In my experience very few people have the interest or commitment to actually do something like this. Organizing a ride is not that hard but it does take long hours and a multi-year commitment to get an event off the ground. Eventually others may see your vision and begin to help out. Perhaps the best way to get something started would be to take an existing event such as a road century and add a vintage category to it. In some areas of the country there could be lots of potential participants. But, once again, it would take an active vintage rider/organizer to be involved. That is a pretty narrow subset of the cycling population!

Originally Posted by rhm View Post
Randonneuring clubs who have experience organizing rides, cycling clubs?
Randonneur style rides are usually very self sufficient which kind of takes it out of a L'Eroica style event. The food support at L'Eroica is superior to most organized rides and is part of the reason I enjoyed it so much. Rando clubs often have members who ride classic style bikes, but too often there are greater goals in mind for these riders. Completing a SR series or qualifying for some greater ride is usually the goal. Classic style will be sacrificed by many of these riders to accomplish the goal.
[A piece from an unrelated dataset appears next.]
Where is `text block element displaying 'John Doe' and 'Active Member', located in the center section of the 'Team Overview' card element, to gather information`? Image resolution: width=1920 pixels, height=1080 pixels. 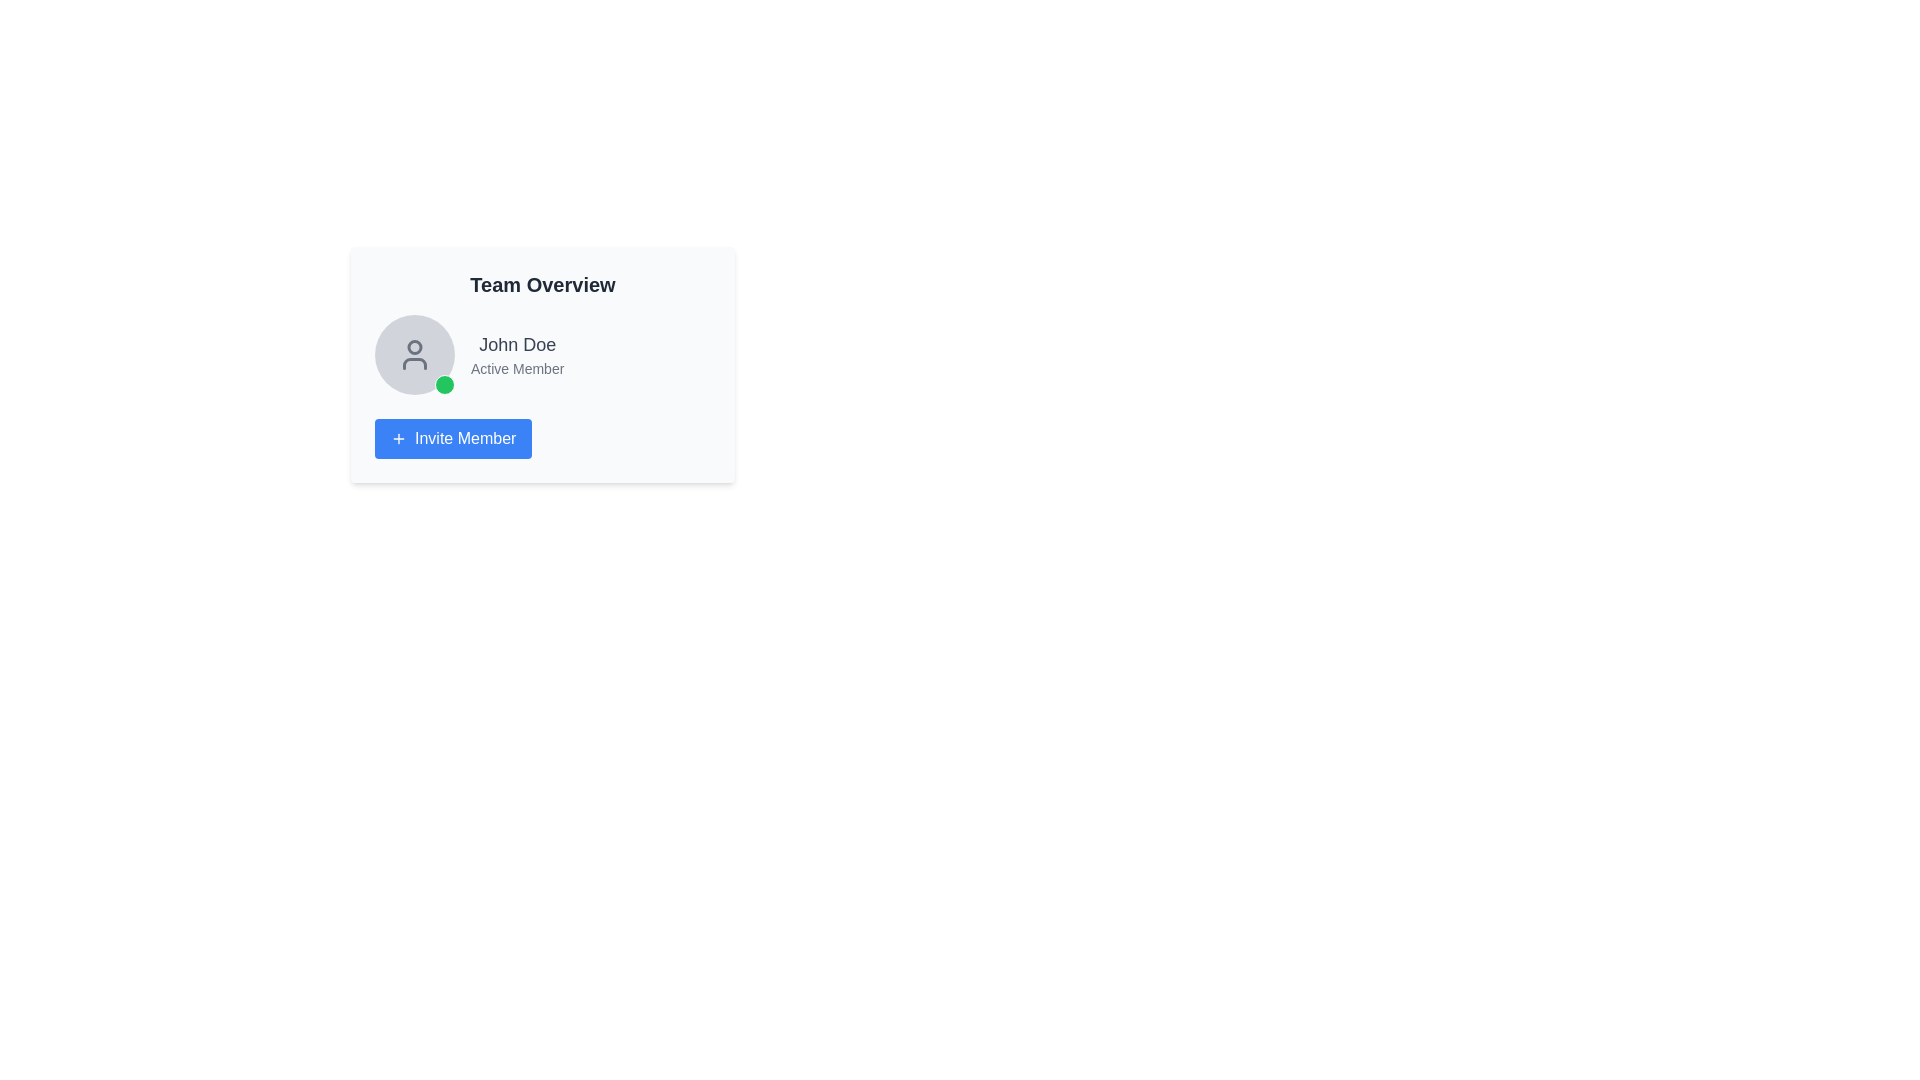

Although there are a few "dirt road brevets" out there they are generally not well attended and haven't become popular in this country (at least in the west).

L'Eroica was started in a country which honors tradtions in cycling, by people who believed that much was being lost to the trends of modern cycling. L'Eroica, and the many other vintage cycling events in Italy are a way to help keep some of those ideas alive. I'm afraid that there appears to be little interest in that here.